Keywords:
Musculoskeletal system, Extremities, Paediatric, CT-Quantitative, Comparative studies, Screening, Osteoporosis, Metabolic disorders, Haematologic diseases
Authors:
A. Balanika, P. XAFAKI, C. Baltas, H. Pergantou, H. PLATOKOUKI, N. L. Kelekis, O. Papakonstantinou; Athens/GR
DOI:
10.1594/ecr2018/C-1605
Conclusion
Haemophilia is a bleeding disorder in which there is impairment of blood clotting or coangulation control.In bleeding disorders there is an increase of haematopoietic growth factors that provokes osteoclasts proliferation,
bone absortption and a negative influence in bone mass.
Reduced bone mineral density in children with haemophilia is multi-factorial and it predisposes to the presence of osteoporosis later in life .The main causes of low bone mass in haemophilia include limited physical activity ,muscle hematomas and atrophy,
joint deformities and arhtropathy.
Our result showed a significant increase of TBD at the right radius probably due to the effect of the hand dominance .The significantly increased TBD at the left tibia should be explained by asymmetrical natural functional differences between the lower extremities.
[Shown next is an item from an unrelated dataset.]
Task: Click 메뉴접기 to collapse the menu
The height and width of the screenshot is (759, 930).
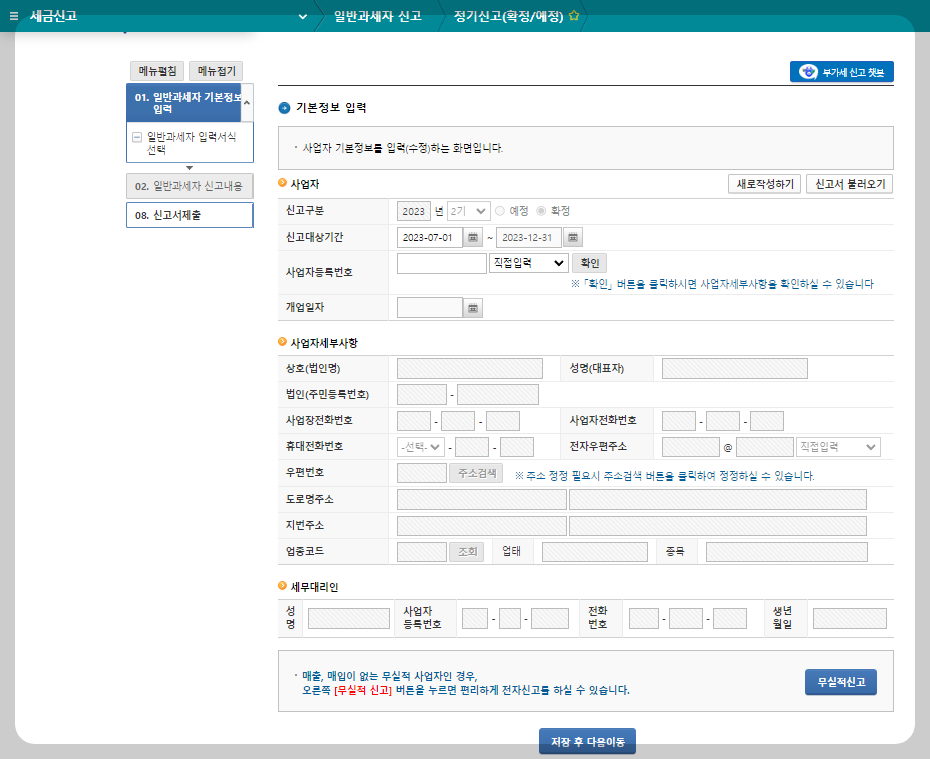Action: click(216, 70)
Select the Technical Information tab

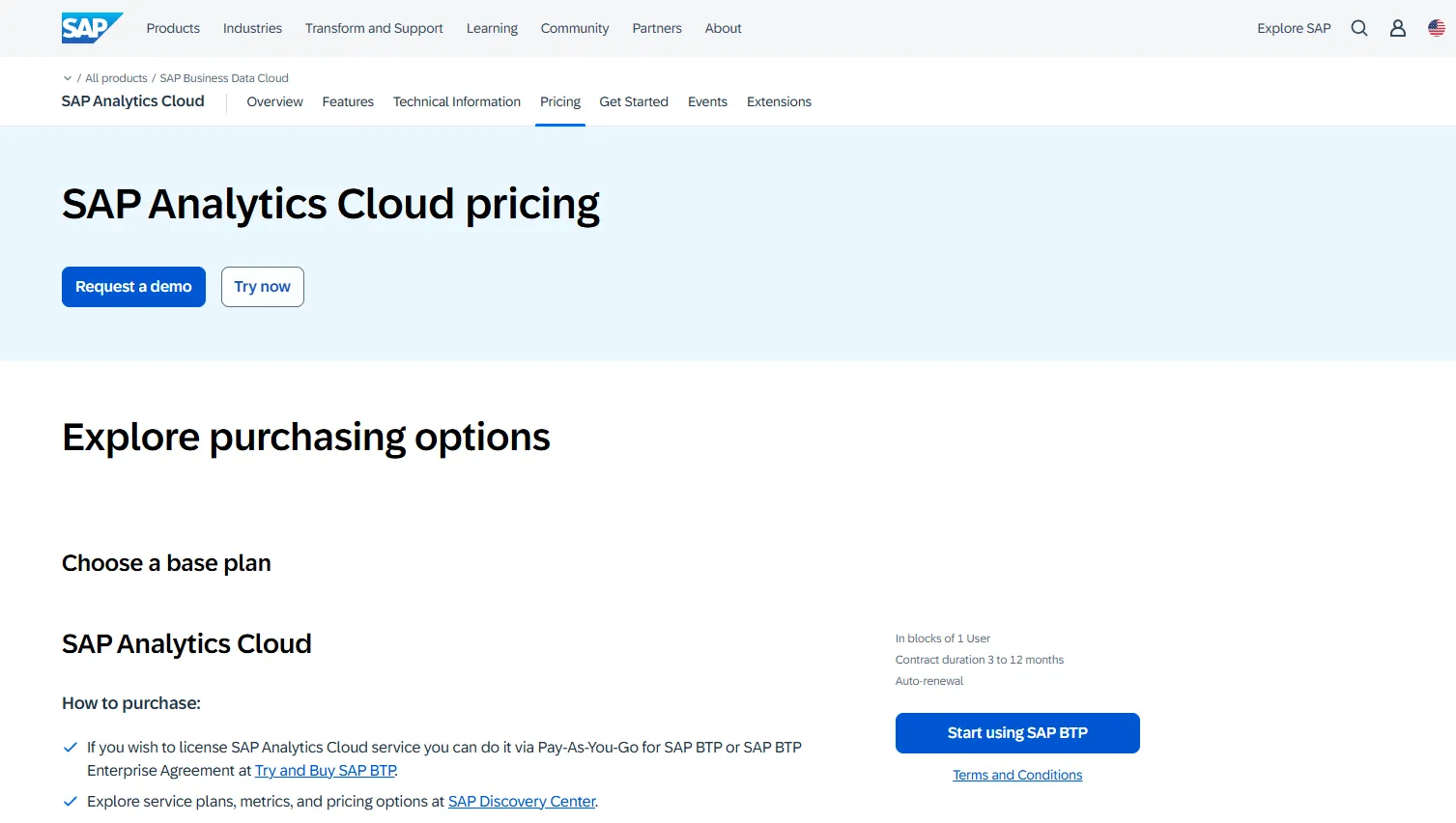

Boccalandro et al at their study have found also a greater body load on the left foot of haemophilic boys independently from the hand side dominance.
Our haemophilic boys showed statitistical significantly decreased TBD in target –joint probably due to the recurrent bleedings ,
the increasing osteoclastic activity and bone resorption.
The low bone quality and geometry of the limbs in inhibitors FVIII would reflect a failure in bone adaptation to poor musculature due to hematomas.